* JOB 1
List every keyword given on the article page about the film Belle.
* JOB 2
Continue the article page about the film Belle, starting after its last sentence.

* PASSAGE GIVEN
__________________________________________________

Women's Lives on Screen

Giving Voice to a Portrait: The Intersection of Gender, Race, and Law in Belle

Authors

  • Kate Sutherland Osgoode Hall Law School

DOI:

https://doi.org/10.21827/ejlw.10.37915

Keywords:

law, film, race, gender

Abstract

The 2013 feature film Belle presents an account of the life of Dido Elizabeth Belle (1761-1804). Belle was the daughter of Sir John Lindsay, a British naval officer, and Maria Belle, an enslaved African woman, and she was raised in the home of her great uncle Lord Mansfield during his tenure as Chief Justice of England. The record of Belle’s life is thin, and her story might have been altogether forgotten had it not been for a 1779 portrait of her in which she was painted alongside her white cousin Lady Elizabeth Murray. The film was inspired by the portrait. The paucity of available facts left the filmmakers much latitude for fictionalizing, but even so the film makes significant departures from the historical record, for example, in its representations of Belle’s eventual husband, and in its insertion of Belle into the unfolding of the Zong case, a case involving slavery that was decided by Lord Mansfield in 1783. In this paper, I consider the effectiveness and the ethical implications of the filmmakers’ use of law to give voice to this historical figure.

__________________________________________________

* EXTRACTED ENTRIES
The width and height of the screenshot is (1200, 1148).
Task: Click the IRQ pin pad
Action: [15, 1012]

__________________________________________________

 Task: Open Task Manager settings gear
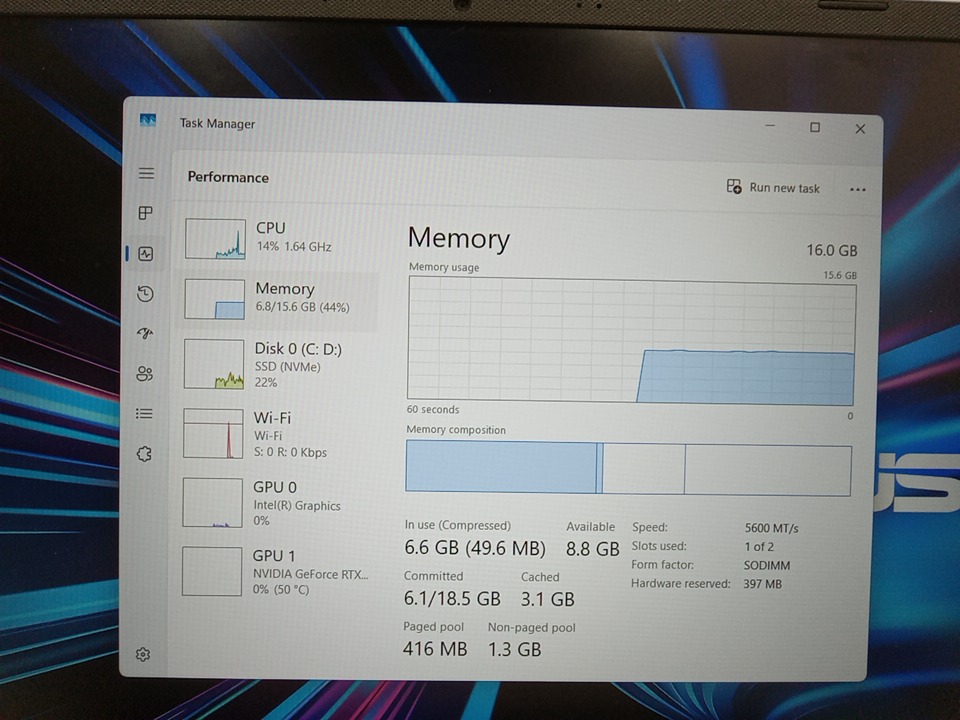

__________________________________________________

* WRITTEN RESPONSE 1
law, film, race, gender

* WRITTEN RESPONSE 2
Author Biography

Kate Sutherland, Osgoode Hall Law School

Kate Sutherland is an Associate Professor at Osgoode Hall Law School, York University in Toronto, Canada. She teaches and conducts research in the areas of tort law, law and literature, and feminist legal theory. In addition to her academic work, she is the author of four books of fiction and poetry. Her most recent book, a collection of poems titled The Bones Are There, was published by Book*hug Press in 2020.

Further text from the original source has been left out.